### Exercise text
######

Funded Studies
Study Rationale:
Dopamine neurons are highly vulnerable to age-dependent increases in mitochondrial dysfunction, oxidative stress, and protein accumulation due to their high metabolic activity, low antioxidant capacity and post-mitotic nature. Failure to remove these damaged mitochondria will likely lead to a bioenergetic crisis that ultimately contributes to the onset and/or progression of Parkinson’s disease. The deubiquitinating enzyme, ubiquitin specific protease 30 (USP30) blocks mitochondrial degradation. In Parkinson’s disease, USP30 is increased in dopamine neurons, therefore, blocking USP30 may be neuroprotective by allowing damaged / dysfunctional mitochondria to be degraded.
Hypothesis:
We hypothesize that using targeted genetic technology to block USP30 will allow damaged mitochondria to be removed, and the overall pool of healthy mitochondria to increase. This will enhance dopamine neuron bioenergetics, reduce oxidative stress and promote neuronal survival.

######

### Given information
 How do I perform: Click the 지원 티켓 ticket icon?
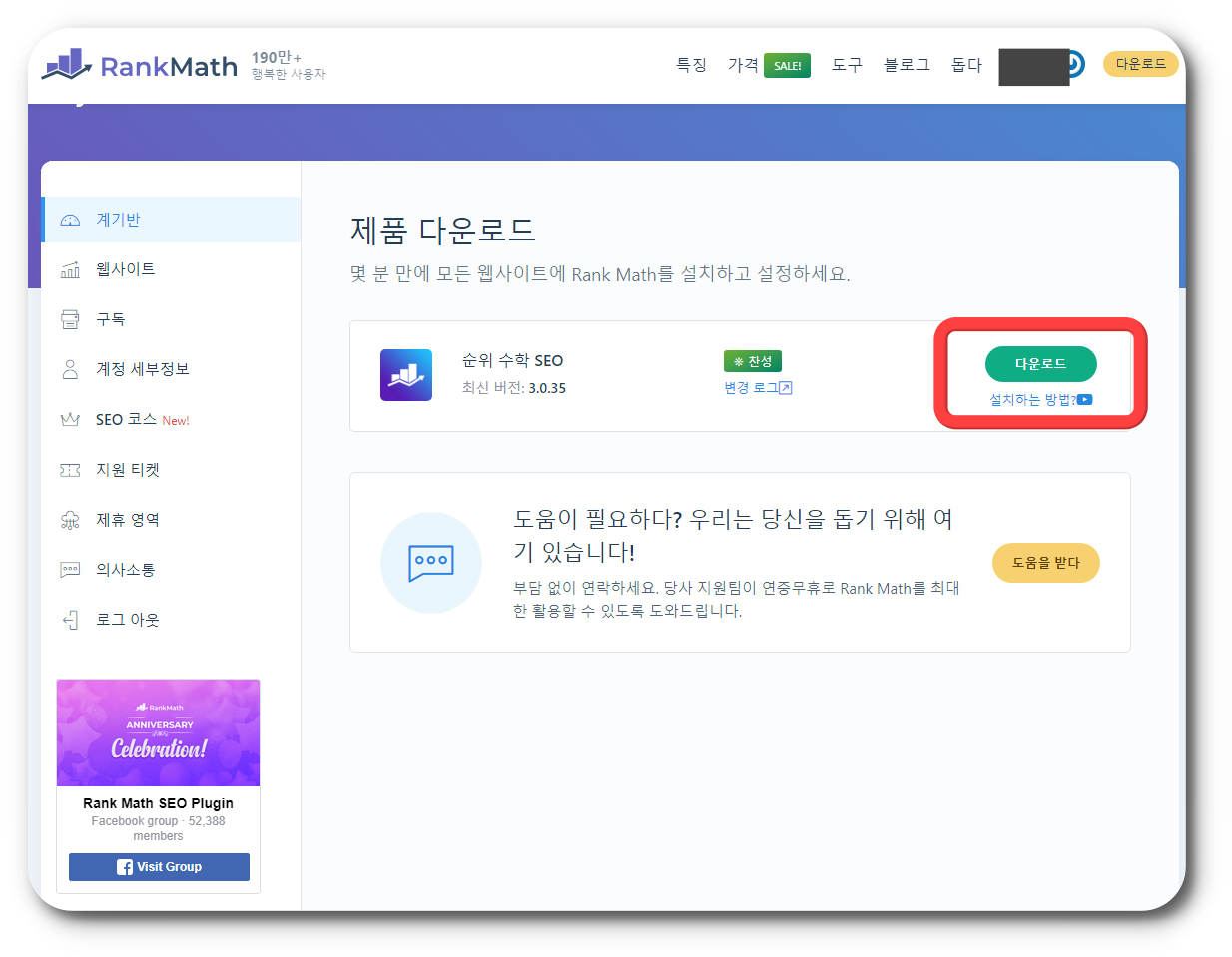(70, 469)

######

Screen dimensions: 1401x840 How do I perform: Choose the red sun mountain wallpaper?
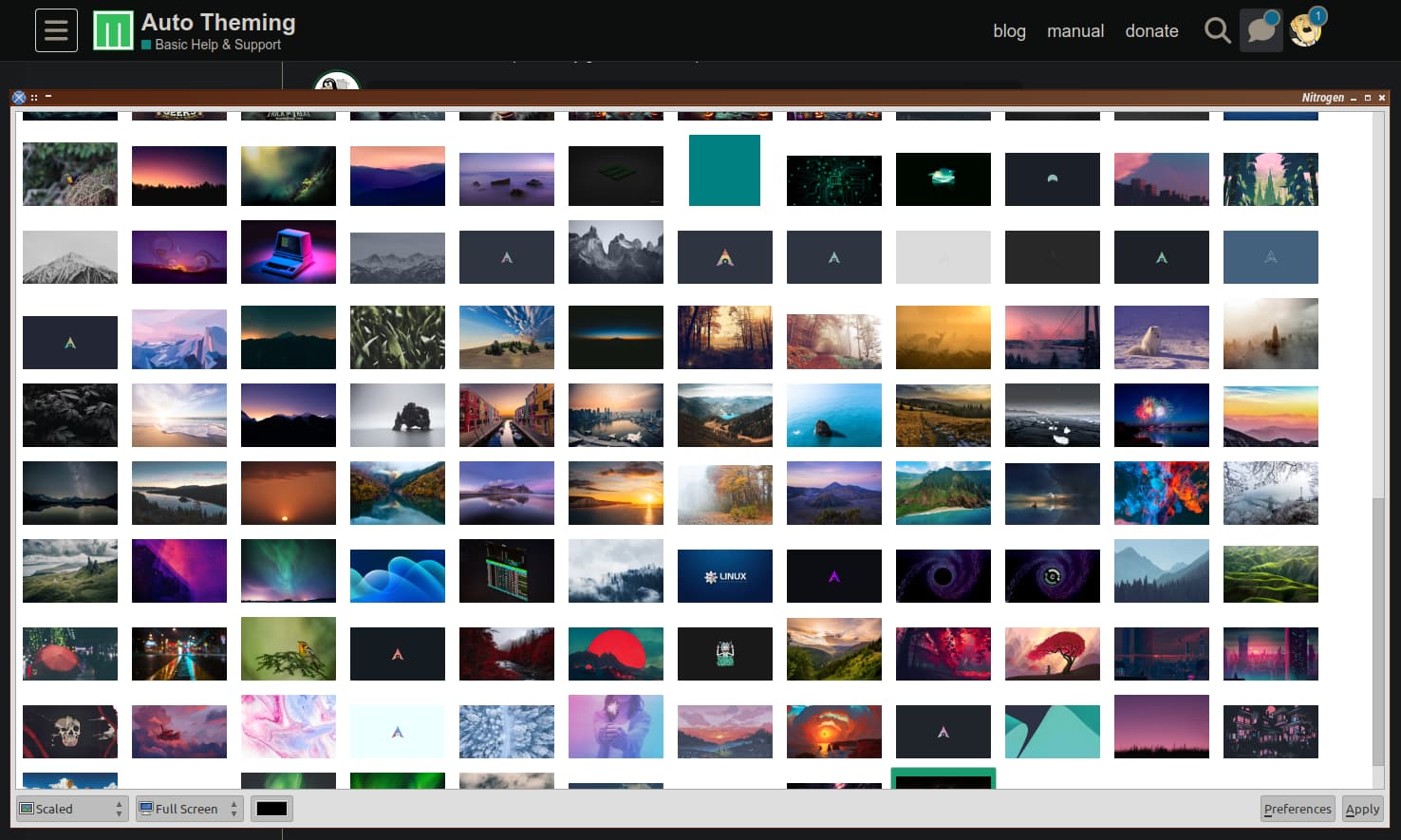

######

### Assigned task A
Quote the part of the USP30 study text that opens with the words containing "Funded Studies" and closes with "to be degraded.".
### Assigned task B
For each statement, say whether it agrees with the USP30 study text. Answer yes or no, and quote the deciding words of the text. (i) USP30 is decreased in dopamine neurons in Parkinson's disease. (ii) Dopamine neurons have low antioxidant capacity. (iii) USP30 blocks mitochondrial degradation.
### Assigned task C
Continue the USP30 study text from the point where it stops.
The data has no connection to the text about the USP30 study.

### Expected output A
Funded Studies
Study Rationale:
Dopamine neurons are highly vulnerable to age-dependent increases in mitochondrial dysfunction, oxidative stress, and protein accumulation due to their high metabolic activity, low antioxidant capacity and post-mitotic nature. Failure to remove these damaged mitochondria will likely lead to a bioenergetic crisis that ultimately contributes to the onset and/or progression of Parkinson’s disease. The deubiquitinating enzyme, ubiquitin specific protease 30 (USP30) blocks mitochondrial degradation. In Parkinson’s disease, USP30 is increased in dopamine neurons, therefore, blocking USP30 may be neuroprotective by allowing damaged / dysfunctional mitochondria to be degraded.

### Expected output B
(i) No: "In Parkinson’s disease, USP30 is increased in dopamine neurons"
(ii) Yes: "low antioxidant capacity"
(iii) Yes: "ubiquitin specific protease 30 (USP30) blocks mitochondrial degradation"

### Expected output C
Study Design:
This proposal will first assess the how blocking USP30 can improve mitochondrial degradation using in vitro cell culture experiments. Next, blocking USP30 as a potential treatment to halt ongoing neurodegeneration in Parkinson’s disease will be assessed using 2 different preclinical animal models of idiopathic Parkinson’s disease. USP30 expression will be reduced in the brains of rats dosed with either an environmentally relevant toxin or high levels of levels of human alpha-synuclein. Oxidative stress and dopaminergic neurodegeneration will be assessed in the brain regions of interest to assess the therapeutic benefit of blocking USP30 in idiopathic Parkinson’s disease.
Impact on Diagnosis/Treatment of Parkinson’s disease:
The proposed therapeutic is designed to halt ongoing neurodegeneration by lowering USP30 levels and increasing mitochondria degradation.
Next Steps for Development:
The results obtained from this study may lead to the development of USP30 as a therapeutic target for the treatment of Parkinson’s disease.